#### TASK DETAILS:
Show every line of the data below that contains the word "Mendeley", copying each line in full.

## begin

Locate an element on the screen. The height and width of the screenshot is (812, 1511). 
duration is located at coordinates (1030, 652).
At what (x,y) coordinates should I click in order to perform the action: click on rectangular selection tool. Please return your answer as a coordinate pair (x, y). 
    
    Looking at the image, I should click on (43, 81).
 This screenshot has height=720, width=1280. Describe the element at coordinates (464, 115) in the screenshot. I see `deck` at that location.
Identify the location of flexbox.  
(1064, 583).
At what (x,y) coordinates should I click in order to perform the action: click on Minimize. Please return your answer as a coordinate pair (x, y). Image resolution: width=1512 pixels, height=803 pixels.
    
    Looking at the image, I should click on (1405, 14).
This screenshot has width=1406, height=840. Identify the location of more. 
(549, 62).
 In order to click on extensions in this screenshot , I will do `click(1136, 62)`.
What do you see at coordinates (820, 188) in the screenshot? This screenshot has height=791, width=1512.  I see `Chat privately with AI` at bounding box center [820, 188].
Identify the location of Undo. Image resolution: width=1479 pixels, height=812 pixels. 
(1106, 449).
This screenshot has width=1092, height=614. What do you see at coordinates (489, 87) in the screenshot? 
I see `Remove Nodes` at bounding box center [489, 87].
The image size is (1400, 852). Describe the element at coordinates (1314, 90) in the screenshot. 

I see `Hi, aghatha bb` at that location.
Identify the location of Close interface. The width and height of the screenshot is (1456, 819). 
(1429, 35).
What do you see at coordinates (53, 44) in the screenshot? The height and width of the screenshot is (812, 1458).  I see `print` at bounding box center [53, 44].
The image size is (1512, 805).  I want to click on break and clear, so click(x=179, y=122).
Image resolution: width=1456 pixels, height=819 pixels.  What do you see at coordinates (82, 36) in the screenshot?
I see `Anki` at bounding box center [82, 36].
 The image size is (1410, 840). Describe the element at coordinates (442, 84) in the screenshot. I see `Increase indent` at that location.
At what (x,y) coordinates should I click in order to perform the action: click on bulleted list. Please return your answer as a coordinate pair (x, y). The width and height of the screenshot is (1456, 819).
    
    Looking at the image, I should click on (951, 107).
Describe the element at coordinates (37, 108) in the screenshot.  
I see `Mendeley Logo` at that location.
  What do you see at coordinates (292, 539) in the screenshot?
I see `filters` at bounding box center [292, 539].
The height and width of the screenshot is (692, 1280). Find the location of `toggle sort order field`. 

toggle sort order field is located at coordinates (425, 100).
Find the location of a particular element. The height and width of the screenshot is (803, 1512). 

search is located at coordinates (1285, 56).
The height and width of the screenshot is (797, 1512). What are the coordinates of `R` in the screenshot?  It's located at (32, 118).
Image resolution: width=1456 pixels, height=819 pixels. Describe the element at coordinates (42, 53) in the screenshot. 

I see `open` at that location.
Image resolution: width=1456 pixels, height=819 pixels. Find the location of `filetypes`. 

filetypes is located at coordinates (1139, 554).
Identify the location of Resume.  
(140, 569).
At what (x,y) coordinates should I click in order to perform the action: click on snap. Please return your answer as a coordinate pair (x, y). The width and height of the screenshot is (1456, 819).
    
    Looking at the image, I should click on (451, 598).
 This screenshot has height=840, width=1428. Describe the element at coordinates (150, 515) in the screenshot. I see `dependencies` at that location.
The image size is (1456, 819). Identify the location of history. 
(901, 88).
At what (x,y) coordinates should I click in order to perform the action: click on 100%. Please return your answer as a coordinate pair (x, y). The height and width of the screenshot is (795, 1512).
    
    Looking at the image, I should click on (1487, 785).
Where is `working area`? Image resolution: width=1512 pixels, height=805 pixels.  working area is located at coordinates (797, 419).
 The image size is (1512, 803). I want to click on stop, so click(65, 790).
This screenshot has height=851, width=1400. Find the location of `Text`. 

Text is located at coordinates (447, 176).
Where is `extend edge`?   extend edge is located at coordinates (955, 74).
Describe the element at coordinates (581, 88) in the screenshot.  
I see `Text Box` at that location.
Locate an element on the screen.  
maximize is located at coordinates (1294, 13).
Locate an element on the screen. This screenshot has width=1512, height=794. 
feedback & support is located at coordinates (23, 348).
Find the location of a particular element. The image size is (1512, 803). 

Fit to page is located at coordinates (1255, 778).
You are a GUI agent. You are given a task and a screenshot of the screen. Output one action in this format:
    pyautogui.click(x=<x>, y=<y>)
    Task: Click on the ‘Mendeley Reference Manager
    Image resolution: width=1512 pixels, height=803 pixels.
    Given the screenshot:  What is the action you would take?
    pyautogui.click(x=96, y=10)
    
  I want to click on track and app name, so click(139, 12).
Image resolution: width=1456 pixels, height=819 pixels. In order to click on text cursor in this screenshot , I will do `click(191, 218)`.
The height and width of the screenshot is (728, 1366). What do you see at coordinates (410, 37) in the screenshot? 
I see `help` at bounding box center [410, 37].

## end

#### WRITTEN ANSWER:
I see `Mendeley Logo` at that location.
    Task: Click on the ‘Mendeley Reference Manager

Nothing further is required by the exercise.